While no one is going to fault you for working at the family business, as an employer I am going to want to make sure that I am hiring someone who is good at their job, not just at collecting a paycheck from their daddy's company.
Some ways you can do this is to be able to talk about the work that you did in technical terms. (Warning analogy ahead) I do not really care what your secret recipe for making the donuts is, just that you know how to do what you do with that recipe, what factors you can change and what results those changes have on the donuts.
Also you need to be able to talk about what you see in your future. If you are looking to grow with the idea that at some point you will return to the family business with your new knowledge that is ok. Disclose that. If you have had enough of the family business, you need to be able to explain why, in a way that does not sound like you are airing dirty laundry, or talking bad about the business. If you do not know, that is ok to.

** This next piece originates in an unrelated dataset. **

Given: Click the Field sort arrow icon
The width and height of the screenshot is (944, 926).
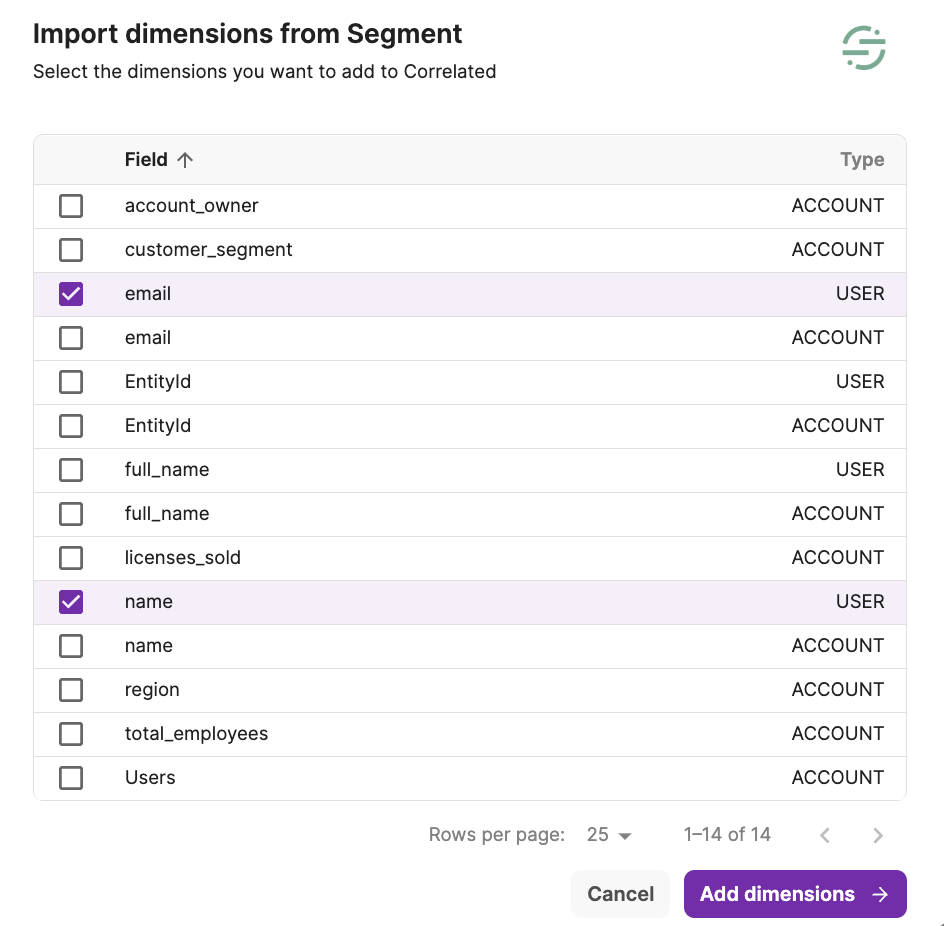Looking at the screenshot, I should (185, 160).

But you need to be able to answer that question because it will be asked, and if you can't answer it then an employer is less likely to take you seriously.

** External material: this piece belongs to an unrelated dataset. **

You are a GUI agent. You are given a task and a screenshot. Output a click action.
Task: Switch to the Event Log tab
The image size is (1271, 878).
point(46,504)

If your father is on board with your expanding your experience, then ask him to help prep you for the kind of questions you should expect. He is likely the one that knows where your weaknesses are and can help prep you to over come them in an interview as well.
Also letters of recommendation from people you have worked with go a long way. And quite frankly a well written letter of recommendation from a father for his son that was also an employee goes a long way. He is not just saying it as your father but as a successful businessman.